Depuis la Gaspésie jusqu’au Norddu- Québec, l’équipe de recherche en conservation de la faune de l’Université du Québec à Rimouski (UQAR) suit les oiseaux et les mammifères de la forêt boréale à la trace, littéralement ! C’est en étudiant le contenu des fèces d’une vingtaine d’ours noirs, au nord de Saguenay pendant tout un été, que l’équipe du professeur Martin-Hugues St-Laurent a pu détailler les différentes stratégies alimentaires adoptées par ces omnivores. « Ce sont des techniques ancestrales qu’on enseigne encore, car l’utilisation des fèces nous apprend énormément de choses », précise-t-il.
À commencer par la diète ! Les macrorestes – les fragments non digérés provenant principalement de végétaux, mais aussi de poils, de plumes ou d’os – ont indiqué dans ce cas-ci que les ourses flanquées de leur toute dernière portée priorisent les fruits du cornouiller du Canada (disponibles dans les clairières où elles passent le plus de temps). Les femelles accompagnées par des petits un peu plus âgés, elles, se régalent de bleuets. Quant aux ours solitaires, ils semblent apprécier tout particulièrement les fourmis.
« L’étude des fèces comporte des forces et des faiblesses : cela ne donne des indications que sur le dernier repas, il faut donc veiller à récolter le plus d’échantillons possible », prévient Martin-Hugues StLaurent. Entre autres écueils, comment déterminer à quel individu appartient le crottin trouvé ? Pour le savoir, on doit moderniser la récolte des crottes. Grâce à un système de détection par GPS qui retrace le parcours des ours, auxquels on a posé des colliers, on peut lier les fèces à leurs propriétaires. Ce faisant, les scientifiques peuvent déceler des différences interindividuelles ou caractériser l’utilisation d’un territoire par certains groupes au sein d’une population animale. En captivité, le suivi des crottes est beaucoup plus simple : au zoo du parc Assiniboine, à Winnipeg, les chercheurs du Centre pour la conservation des ours blancs ajoutent des paillettes colorées à la nourriture de leurs pensionnaires. Chaque ours a sa couleur, ce qui permet d’identifier les cacas brillants !

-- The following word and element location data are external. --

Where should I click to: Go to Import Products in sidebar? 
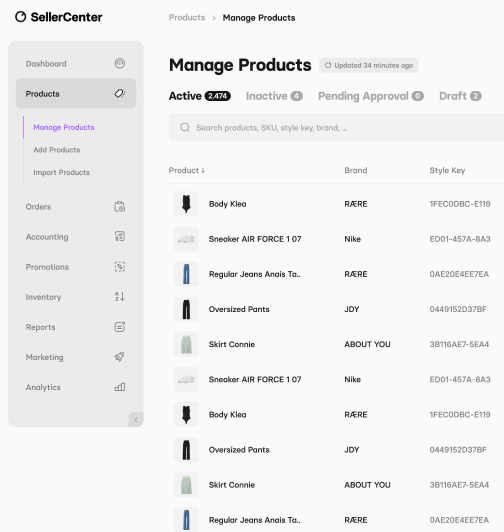point(61,172)
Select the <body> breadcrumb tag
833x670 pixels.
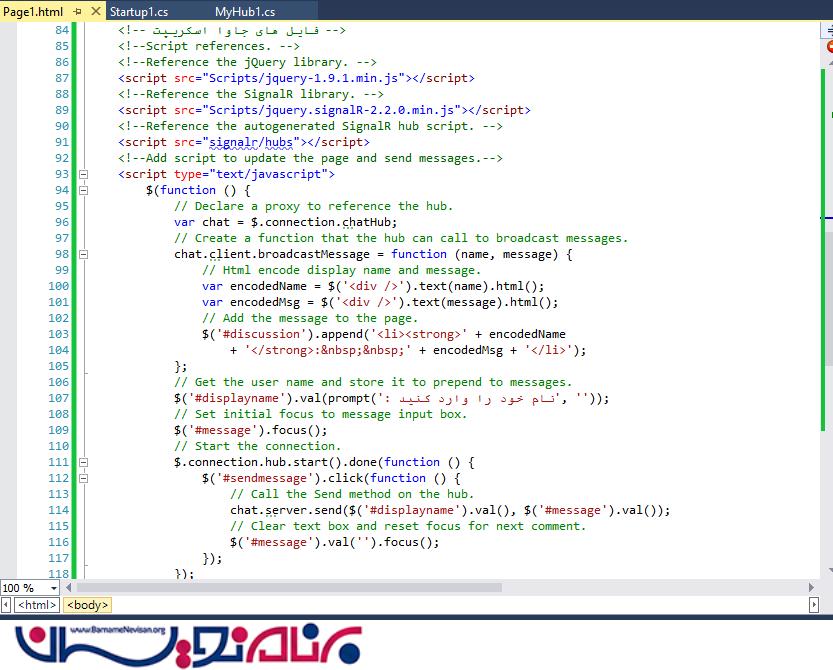87,605
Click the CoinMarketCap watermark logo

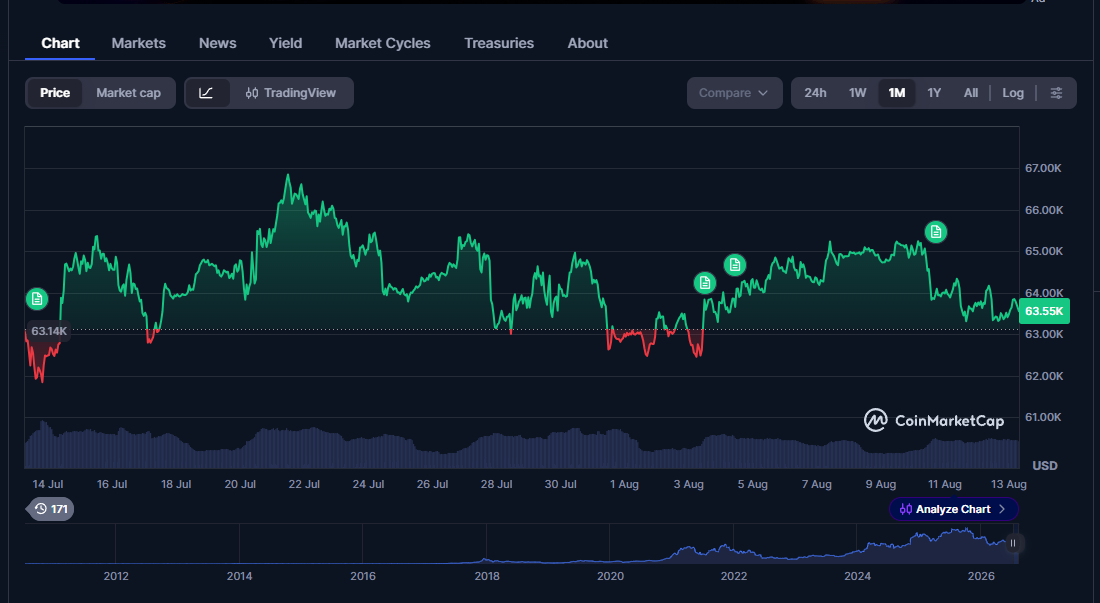tap(934, 421)
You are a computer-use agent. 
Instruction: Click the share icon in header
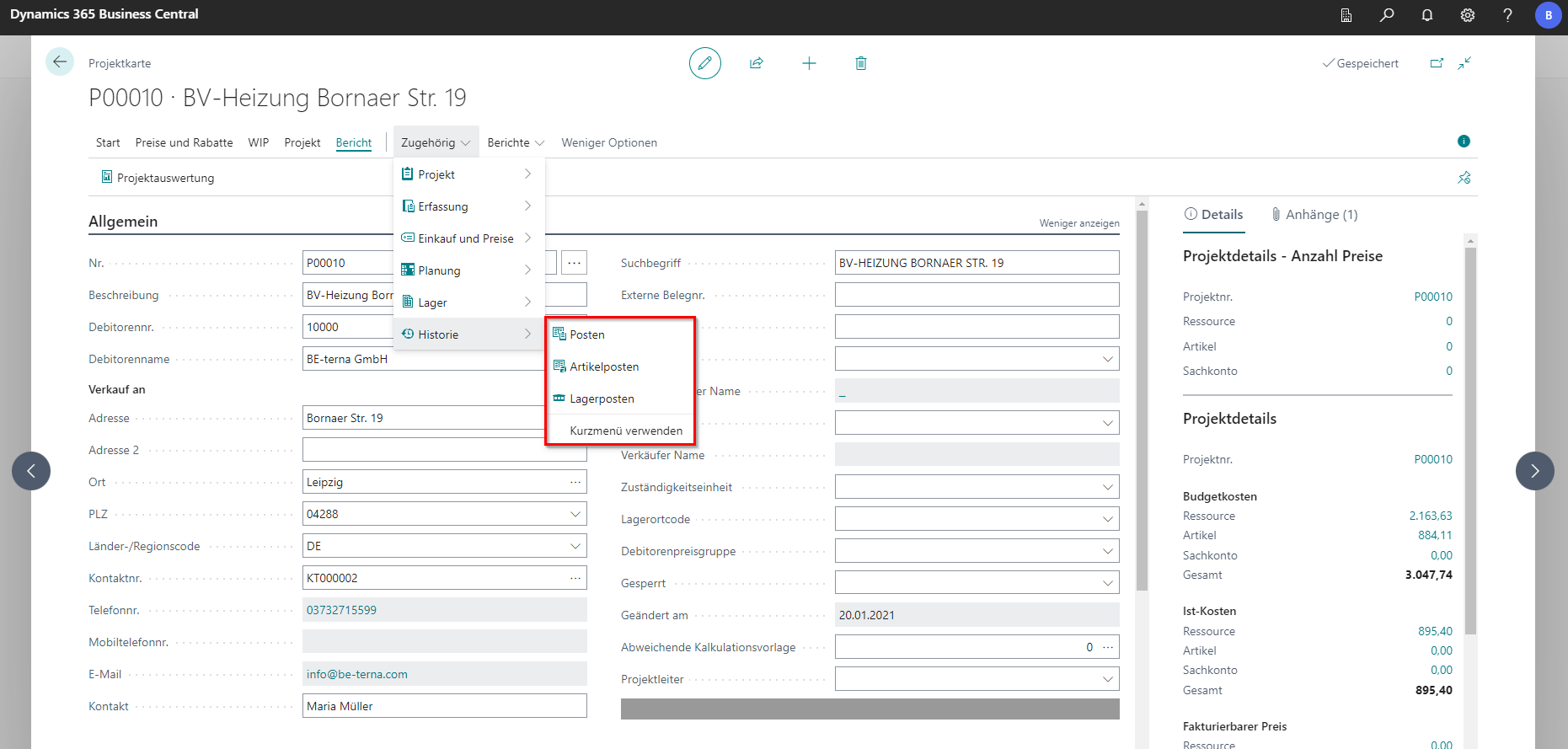coord(757,63)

Au-delà de l’étude des macro-restes, les crottes d’animaux livrent d’autres types d’information si on daigne les éplucher à l’échelle moléculaire. C’est ce qu’a fait Virginie Cristopherson en 2017, dans le cadre de sa maîtrise sous la direction de Martin-Hugues St-Laurent, afin de déterminer si les caribous et les orignaux se disputent les mêmes ressources dans le parc national de la Gaspésie. En effectuant ce qu’on appelle une analyse par code-barres d’ADN des fèces, on obtient un relevé génétique de tous les végétaux ingérés par ces herbivores. Les résultats préliminaires indiquent que, malgré leurs diètes similaires, les caribous et les orignaux consomment des espèces de plantes différentes et ne semblent donc pas en compétition dans leur gardemanger gaspésien.